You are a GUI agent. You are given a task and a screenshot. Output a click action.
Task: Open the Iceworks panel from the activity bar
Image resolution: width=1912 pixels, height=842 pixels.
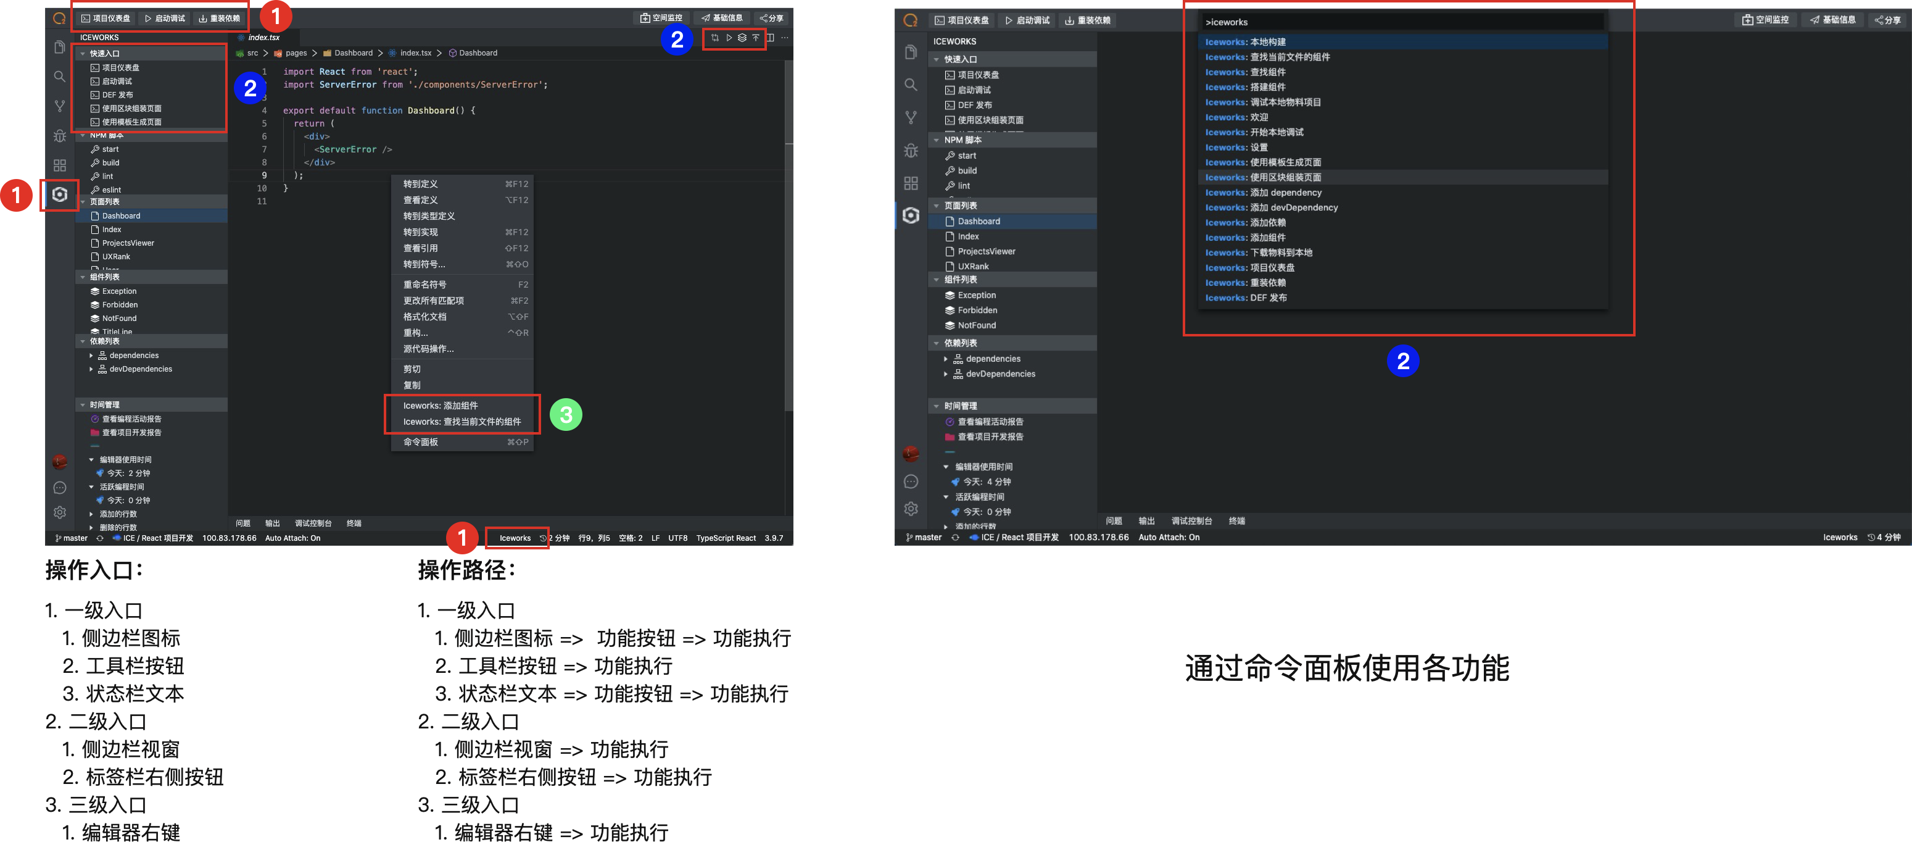click(x=59, y=195)
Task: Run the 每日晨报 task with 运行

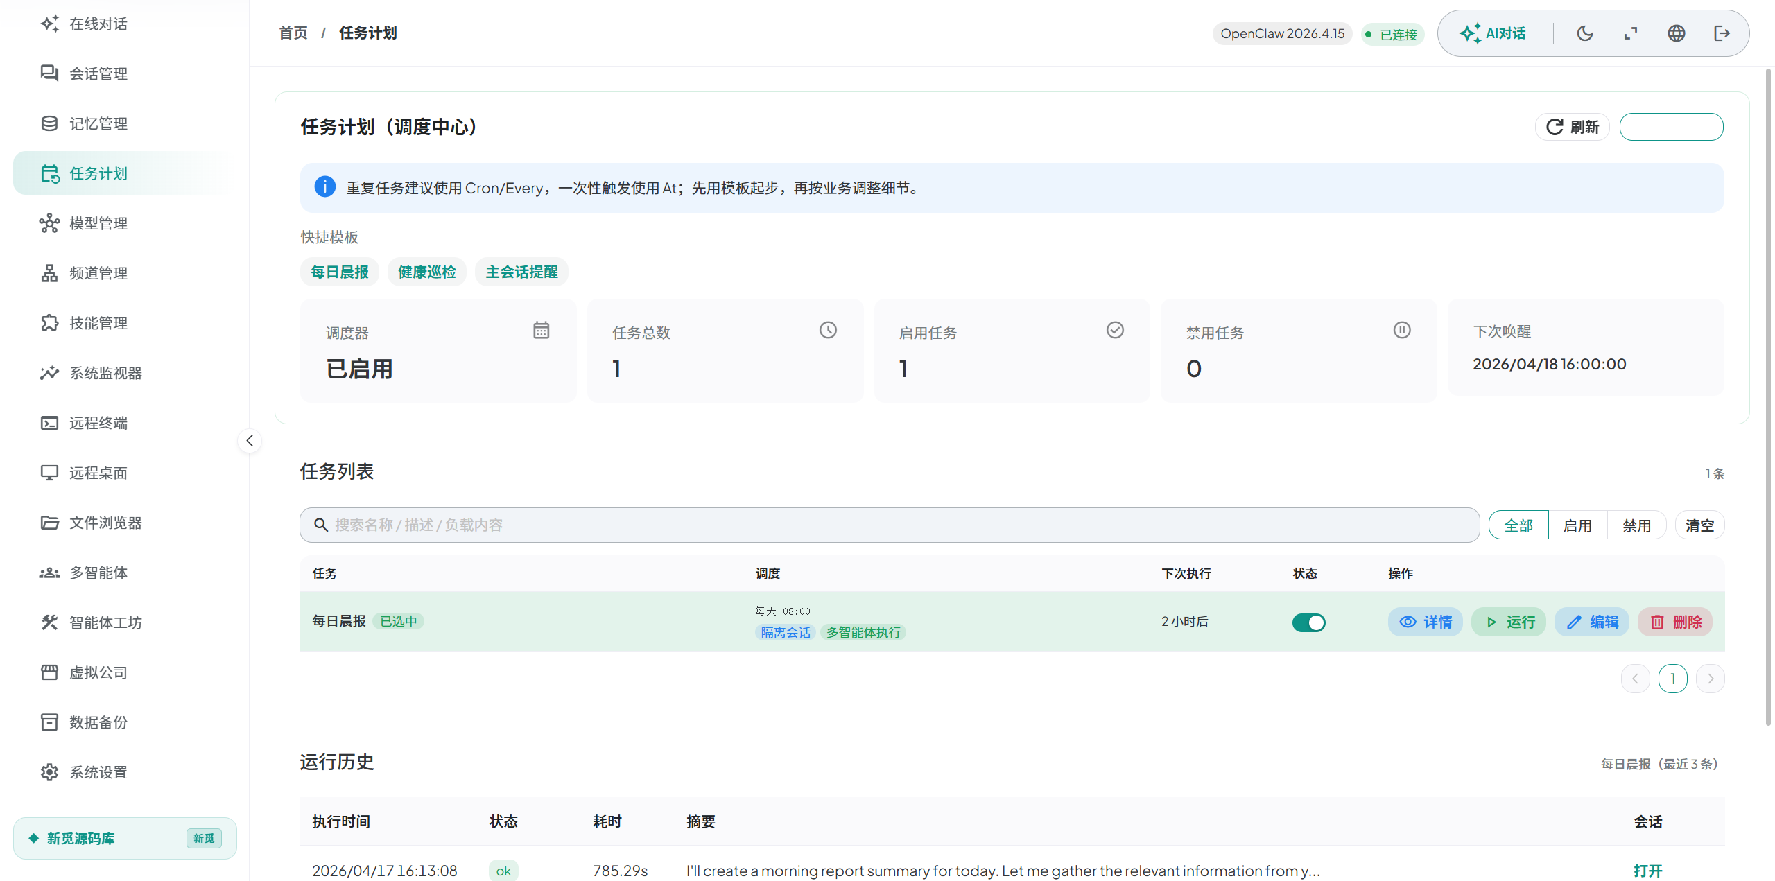Action: point(1509,622)
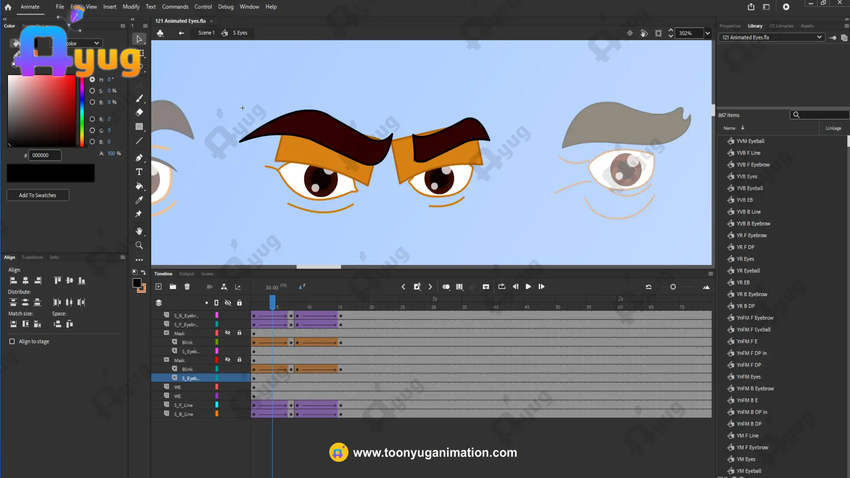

» **TRY IT**
With the pictures excluded, the records are to be reproduced exactly.

» **WRITTEN REPLY**
You are a GUI agent. You are given a task and a screenshot. Output a click action.
Task: Open the Iceworks panel from the activity bar
Image resolution: width=1912 pixels, height=842 pixels.
click(x=59, y=195)
Task: Run the 每日晨报 task with 运行

Action: point(1509,622)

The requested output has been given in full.